The Food Standards Agency, Britain's food health watchdog, has thrown its weight behind a complete ban on animal feeding practices which feed animal products back to animals.

The Food Standards Agency, Britain's food health watchdog, has thrown its weight behind a complete ban on animal feeding practices which feed animal products back to animals.

It has called for the move as one of a number of safety measures recommended to prevent a repeat of the BSE disaster and would mean extending the current ban on feeding recycled remains of cattle, sheep and goats to all other animals including poultry and fish.

The FSA has also advised ministers to reject calls from farmers to allow meat and bone meal to be fed to poultry. All recycling of animal blood, gelatine and tallow in animal feed should also be stopped, the agency said.

The recommendations are contained in a draft review of the current BSE controls ordered by the Government from the FSA, the new food health watchdog.

FSA chairman Sir John Krebs said: "The evidence is that the current UK controls, which are based on the precautionary approach, are working. But, because of so much uncertainty, the review suggests that current controls be retained and in some areas tightened.

"The review is still subject to further consultation and discussion by the FSA board. Even after the review is concluded, the Food Standards Agency will continue to reassess the situation to ensure the public is afforded the highest levels of protection."

The report says "intra-species recycling" - a euphemism for cannibalism - could theoretically amplify a new spongiform encephalopathy disease such as BSE in a species.

The report also makes recommendations on new research. It says as a matter of "great urgency" there is a need to develop a rapid screening method to test sheep for BSE.

Sheep have suffered from a similar disease, scrapie, for about 200 years but there is no evidence that this is harmful to humans.

However, BSE is thought to be derived from scrapie, and scientists have shown that under laboratory conditions it can infect sheep as well as cattle.

New research should also be conducted to assess the possibility that cattle and sheep may carry BSE without showing symptoms, said the FSA.

Scientists recently demonstrated the theoretical possibility that a sub-clinical form of BSE exists.

The report also calls for a study to establish once and for all whether BSE can be transmitted in milk, and tests on sheep intestines used for sausage casings.

The report said that for the time being the rule which compelled farmers to slaughter and destroy all cattle over 30 months old should remain in force, but envisaged its eventual abolition if certain conditions were met.

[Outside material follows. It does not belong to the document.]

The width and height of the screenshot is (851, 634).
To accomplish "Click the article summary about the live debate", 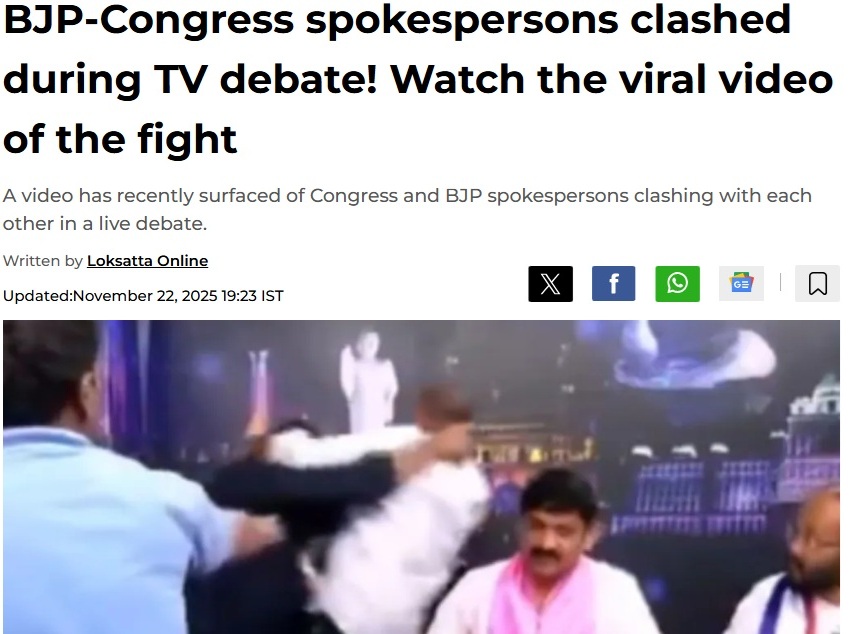I will [407, 209].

A decision to announce the year of birth of animals that need not enter the over-30 month scheme should be taken no earlier than January 2002, said the report.

The FSA pointed out that the problems of cross contamination of animal feed were likely to occur in other countries. It urged the EU Commission to take action, especially in countries with a known risk of BSE.

The Co-op supermarket has also called for a Europe-wide ban on the feeding of animal waste to farm animals. Bosses claim consumers find the practice "abhorrent" and are calling for a change in the law.

At the height of the BSE crisis, the last government banned the feeding of mammalian meat and bone meal (MBM) to cattle but stopped short of outlawing all animal by-products.

But while most British farmers continue to support a voluntary ban on such products going into animal feed, producers elsewhere in Europe routinely use tallow, blood and feather meal to feed their animals, with much of the resulting meat ending up on British plates.

Co-op spokeswoman Wendy Wrigley said: "This type of feeding practice is tantamount to cannibalism and must be stamped out if governments want to eliminate potential safety risks and restore consumer confidence in meat.

"In the wake of the BSE crisis, which we now know can be largely blamed on animal waste being fed back to farm animals, we and our customers are dismayed at the way the regulations still pick and choose between acceptable and unacceptable feed ingredients like blood and bone meal.

"The obvious solution for animal waste is to ban the lot whilst ensuring the new rules apply evenly throughout the EU."